Reference, Firefly Collection, Battleline 2, Comrade Emcha, Red Army Shermans of WW2

Joined: April 27th, 2005, 8:58 am

January 14th, 2012, 5:06 pm #1


Battleline 2, Comrade Emcha, Red Army Shermans of WW2. By Claude Gillono with Leife Hulbert; illustrations by Dennis Oliver. Soft covers, A4 size, 32 pages, plus covers. Contains 55 B&W archival photographs, six pages of color plates (including covers), one map, one chart and bibliography. ISBN 978-0-9806593-7-5.

The use of Lend-Lease tanks by the Soviet Red Army is relatively widely-known in the west amongst AFV enthusiasts. But for decades, the contributions of the Western Allies to the Soviet efforts to destroy Nazi Germany have been greatly down-played, if not completely denied by official Soviet media outlets. Of course, with the collapse of the Soviet system, more has been made known both inside the Russian Federation as well as elsewhere. In the case of this newest title from the Firefly Collection, the exploits of the Emcha, Red Army slang for the US-supplied and built M4 medium tank is the focus.

Beginning with a two-page segment of text, which includes extensive foot-notes, the authors provide a basic overview of the M4A2 and its export to the Soviet Union. The Soviets preferred diesel engines in their tanks, so for logistical reasons, they were supplied solely with the M4A2 in its 75mm and 76mm-armed versions.
Information is provided on the numbers shipped, the numbers that arrived and the numbers distributed for use. The authors note that sources do not always agree on these statistics, so the reader should beware of making specific conclusions in this regard.

A discussion of the M4A2s armament in relation to comparable Soviet tank guns indicates that the average Emchisti (M4 tanker) appreciated the high explosive capabilities of both the 75mm and 76mm guns; the .50 cal. M2 heavy machine-gun, as well as the M4A2s sighting optics and radio equipment was also well-regarded. Finally, although the M4A2s armor protection was only considered adequate, the vehicles automotive reliability apparently out-shone that of the vaunted T-34.

▶ [SUPPLIED INFORMATION]:
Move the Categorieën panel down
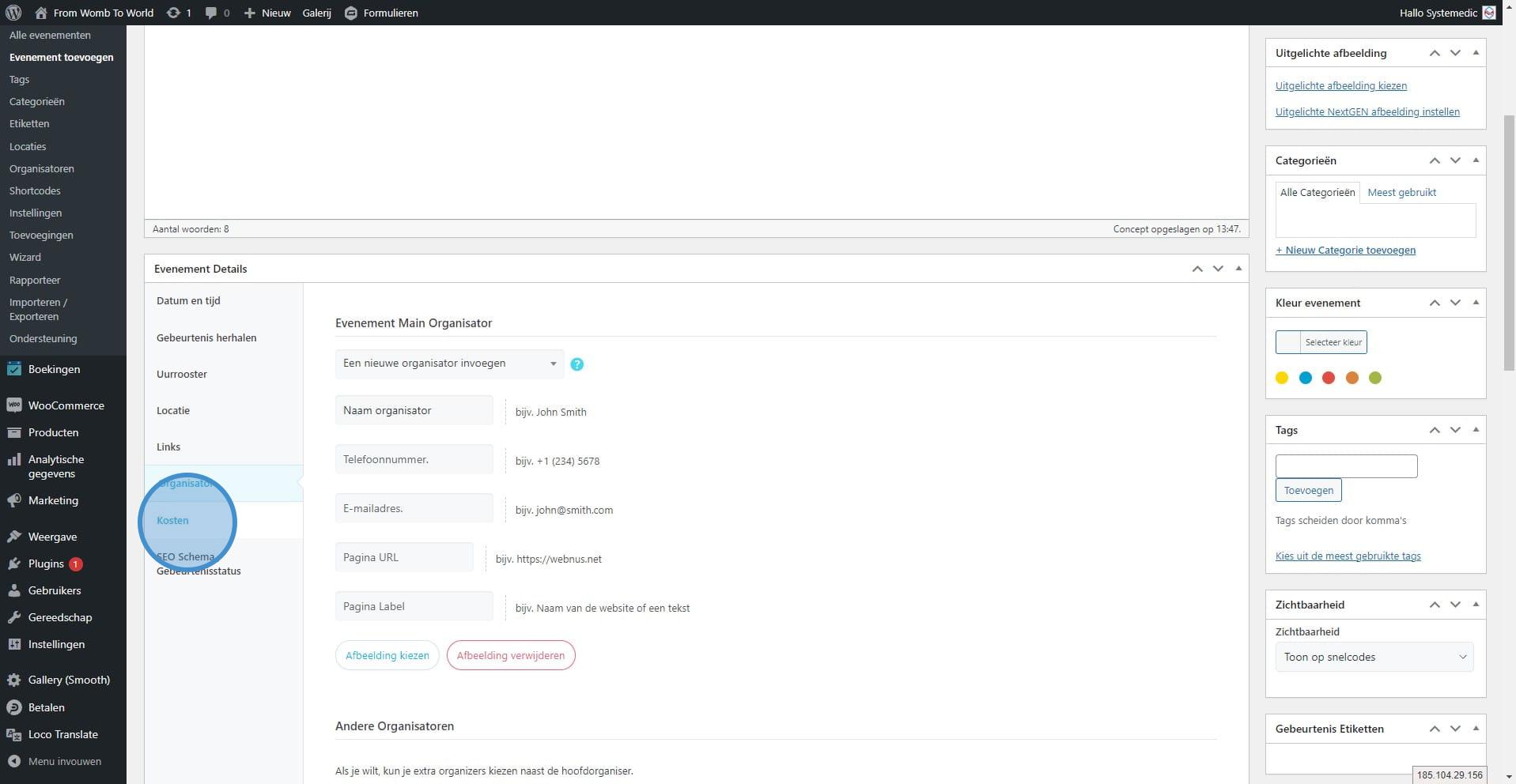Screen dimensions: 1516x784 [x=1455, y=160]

▶ [EXERCISE REQUIREMENTS]:
1. Return the portion of the Emcha book review that begins with the words containing "A discussion of" and ends with "the vaunted T-34.".
2. According to the Emcha book review, which Sherman model did the Soviet Union receive, and in which gun versions?
3. Write the next part of the Emcha book review, starting after its last sentence.
The material is unrelated to the Emcha book review.

▶ [ANSWERS FOR EACH ITEM]:
1.
A discussion of the M4A2s armament in relation to comparable Soviet tank guns indicates that the average Emchisti (M4 tanker) appreciated the high explosive capabilities of both the 75mm and 76mm guns; the .50 cal. M2 heavy machine-gun, as well as the M4A2s sighting optics and radio equipment was also well-regarded. Finally, although the M4A2s armor protection was only considered adequate, the vehicles automotive reliability apparently out-shone that of the vaunted T-34.

2. The M4A2, in its 75mm and 76mm-armed versions.

3.
The text is backed by a page-long list of M4 units from 1943 to 1945, while an organization chart details the 1st Mechanized Corps as of April 1945 during the final battle for Berlin. A map shows the general dispositions of Soviet armored units from August 1944 through April 1945 from the 3rd Ukrainian Font in the south to the 3rd Byelorussian Front in the north.

A slightly disconcerting aspect of this book is the relatively wide-spread use of grey-colored type on a white page background. For my old eyes, it seemed to slow my reading down. As the saying goes, your mileage may differ.

The photographs are mostly fresh although several old favorites are (not unusually) included. A number of them show 56-degree hulls with cast drivers hoods and possibly direct-vision hoods with appliqué plates. Most however, depict the later 47-degree hulls with either the 75mm or 76mm turrets. Although it is said that the Red Army employed some M4s with HVSS, only VVSS-equipped tanks are shown. A variety of road-wheels and track types are shown as well. The best thing about these images is the variety of Soviet-applied unit and tactical markings; this is especially apparent on 76mm-armed tanks in the last months of the war. These make the rather plain OD-painted M4A2 really stand out. Several images show crew men so that we can see the various types of uniforms and head-gear that were worn. Other images depict propaganda posters as well as various medals, badges, shoulder-boards and a single belt buckle.

The color plates are created by Mr. Oliver and as expected, they are superb. Six depict 75mm-armed M4, most of which are based on the 47-degree hull. The remaining eight depict the version armed with the 76mm gun. Some of these feature thumb-nails of marking details. A further eight vehicles are depicted using just the tanks turrets since thats the only place where the markings were seen. Furthermore, where it can be determined, the types of tracks fitted are also shown on head-on views.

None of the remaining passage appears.